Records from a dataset

-*-*-

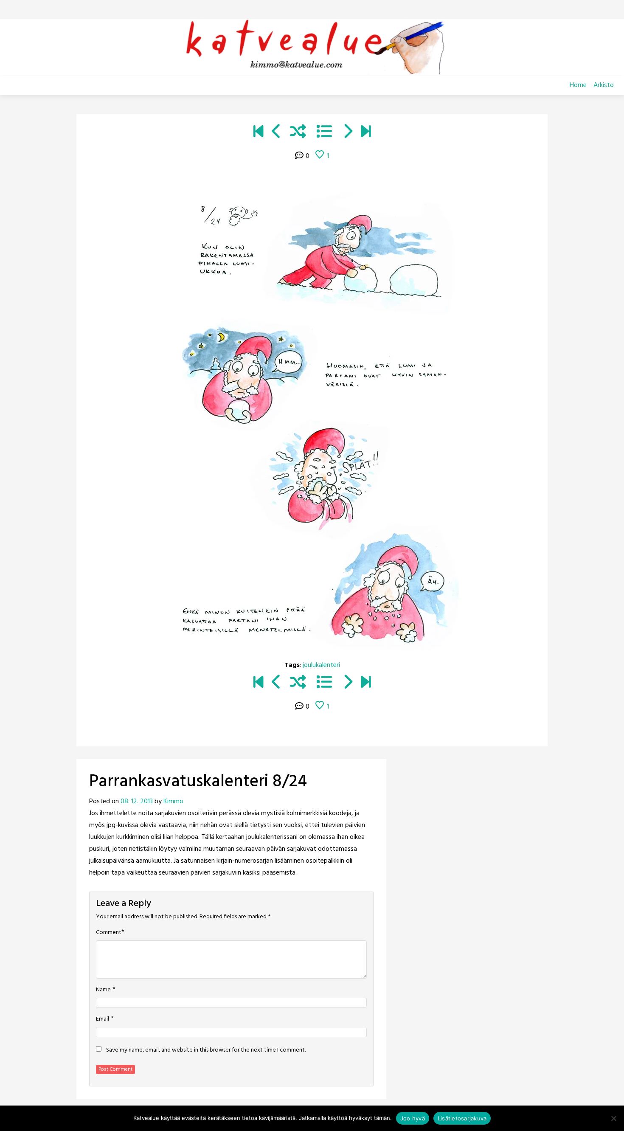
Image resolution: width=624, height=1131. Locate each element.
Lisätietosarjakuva (462, 1118)
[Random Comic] (298, 133)
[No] (613, 1118)
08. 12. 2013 (137, 801)
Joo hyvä (412, 1118)
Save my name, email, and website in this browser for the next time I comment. (206, 1050)
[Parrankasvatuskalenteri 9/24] (347, 133)
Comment (108, 932)
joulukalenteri (321, 665)
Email (102, 1019)
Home (578, 85)
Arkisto (603, 85)
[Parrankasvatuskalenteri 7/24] (276, 133)
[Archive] (324, 133)
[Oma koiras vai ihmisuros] (366, 133)
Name (103, 990)
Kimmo (173, 801)
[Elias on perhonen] (258, 133)
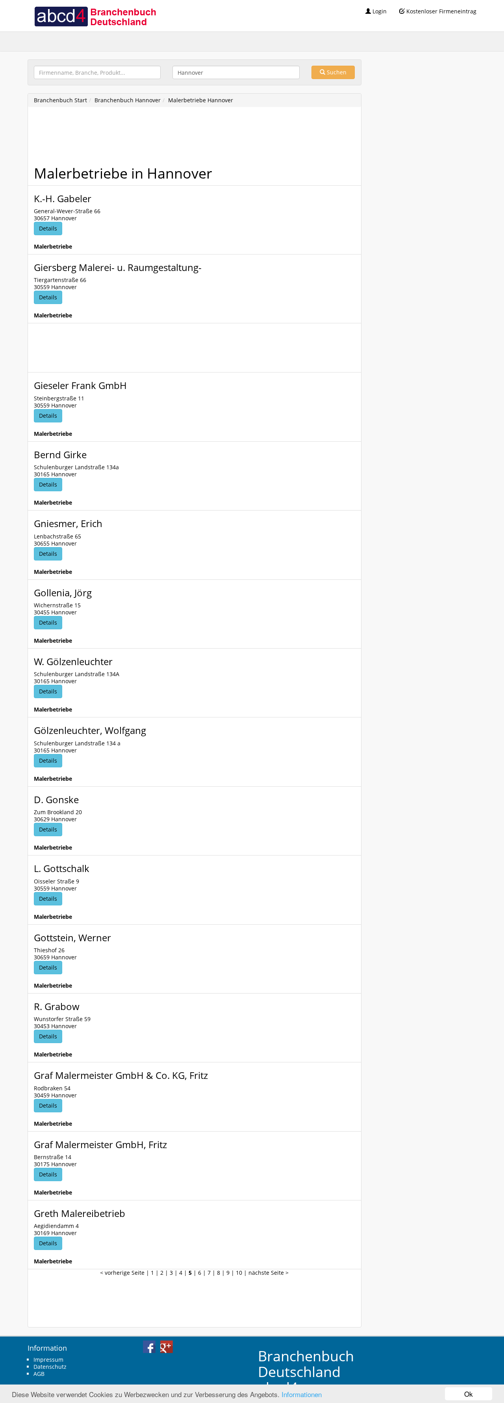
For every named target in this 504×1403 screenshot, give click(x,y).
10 (239, 1272)
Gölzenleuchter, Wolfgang (90, 730)
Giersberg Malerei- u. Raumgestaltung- (118, 267)
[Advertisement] (177, 138)
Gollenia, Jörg (63, 592)
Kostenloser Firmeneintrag (440, 11)
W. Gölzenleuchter (73, 661)
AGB (38, 1373)
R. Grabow (57, 1006)
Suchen (335, 72)
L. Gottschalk (61, 868)
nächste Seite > (268, 1272)
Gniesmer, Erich (68, 523)
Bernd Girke (60, 454)
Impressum (48, 1359)
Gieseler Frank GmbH (80, 385)
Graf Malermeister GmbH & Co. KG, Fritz (121, 1075)
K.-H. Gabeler (62, 198)
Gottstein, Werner (72, 937)
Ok (468, 1394)
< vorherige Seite (122, 1272)
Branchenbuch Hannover (127, 100)
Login (379, 11)
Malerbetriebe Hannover (200, 100)
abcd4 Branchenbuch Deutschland (94, 16)
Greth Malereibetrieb (79, 1213)
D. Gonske (56, 799)
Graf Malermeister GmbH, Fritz (100, 1144)
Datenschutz (50, 1366)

-*-*-

_JOB_
Could you repeat the stretch of the listing from the line containing "D. Gonske (56, 799)" through the end, word for word?

_RESPONSE_
D. Gonske (56, 799)
Graf Malermeister GmbH, Fritz (100, 1144)
Datenschutz (50, 1366)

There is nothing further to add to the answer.